A study according to OECD guideline 405 was designed to assess the eye irritation potential of the test item. 0.1 mL of test substance were applied undiluted to the conjunctival sac of the right eyelid of 3 rabbits. The untreated eyes of the same animals served as control. The substance was not washed out and the reaction to the eyes was observed 1, 24, 48 and 72 hours after application. Mean erythrema, edama and chemosis scores at 24/48/72 h were 0.0 and the mean conjunctivae score was 1.2. This observed effect was reversible within 72 hours. The test substance is considered not to be irritating to the eye.

Endpoint conclusion
Endpoint conclusion:
no adverse effect observed (not irritating)

Respiratory irritation

Endpoint conclusion
Endpoint conclusion:
no study available

Additional information

Skin irritation

OECD 404 (reference 7.3.1-1)

A study according to OECD guideline 404 was designed to assess the skin irritation potential of the test item following a single dermal application to rabbits. Three rabbits were each administered a single dermal dose of 0.5 mL of the test substance and observed for 7 days. Slight erythrema were observed, which were fully rerversible within 7 days. One animal showed a very slight edema which was fully reversible within 48 hours. The mean erythrema and oedema scores were below the threshold for classification. The test substance is considered not to be irritating to the skin.

Pretest for OECD 406 (reference 7.4.1 -1)

As a pretest for a sensitisation study (Buehler Test) in accordance with OECD Guideline 406 the skin irritation potential of the (+/-)-α-Bisabolol (source substance) was assed using 7 female guinea pigs. The test item was tested undiluted and diluted (concentration: 25%, 50% and 75%). Lutrol E 400 DAB was used as vehicle. Patches containing 0.5 mL of the test substance or test substance formulations were applied to the skin of the flanks under an occlusive dressing. The exposure duration was 6 hours. 6 hours and 30 hours after beginning of the application the skin reaction was scored. Only one animal showed discrete or patchy erythema after application of the diluted test item (75%). All other animals showed no visible changes. Therefore, the test substance is considered not to be irritating to the skin.

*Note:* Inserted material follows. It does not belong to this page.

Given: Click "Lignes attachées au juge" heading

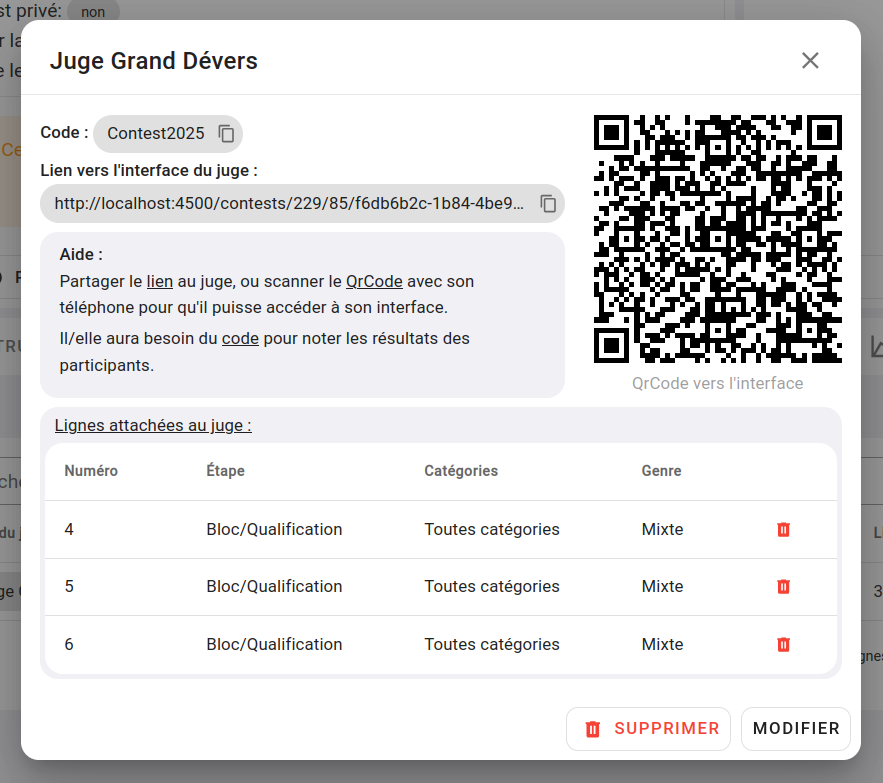Looking at the screenshot, I should coord(153,425).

(+/-)-α-Bisabolol (source substance) is considered to be a suitable read across substance for (-)-α-Bisabolol (target substance).

Eye irritation

OECD 405 (reference 7.3.2-1)

A study according to OECD guideline 405 was designed to assess the eye irritation potential of the test item. 0.1 mL of test substance were applied undiluted to the conjunctival sac of the right eyelid of 3 rabbits. The untreated eyes of the same animals served as control. The substance was not washed out and the reaction to the eyes was observed 1, 24, 48 and 72 hours after application. Mean erythrema, edama and chemosis scores at 24/48/72 h were 0.0 and the mean conjunctivae score was 1.2. This observed effect was reversible within 72 hours. The test substance is considered not to be irritating to the eye.

Justification for classification or non-classification

Classification, Labeling, and Packaging Regulation (EC) No 1272/2008

The available experimental test data are reliable and suitable for classification purposes under Regulation 1272/2008. Based on this data, the substance is not considered to be classified for skin irritation and eye damaging potential under Regulation (EC) No 1272/2008, as amended for the tenth time in Regulation (EC) No 2017/776.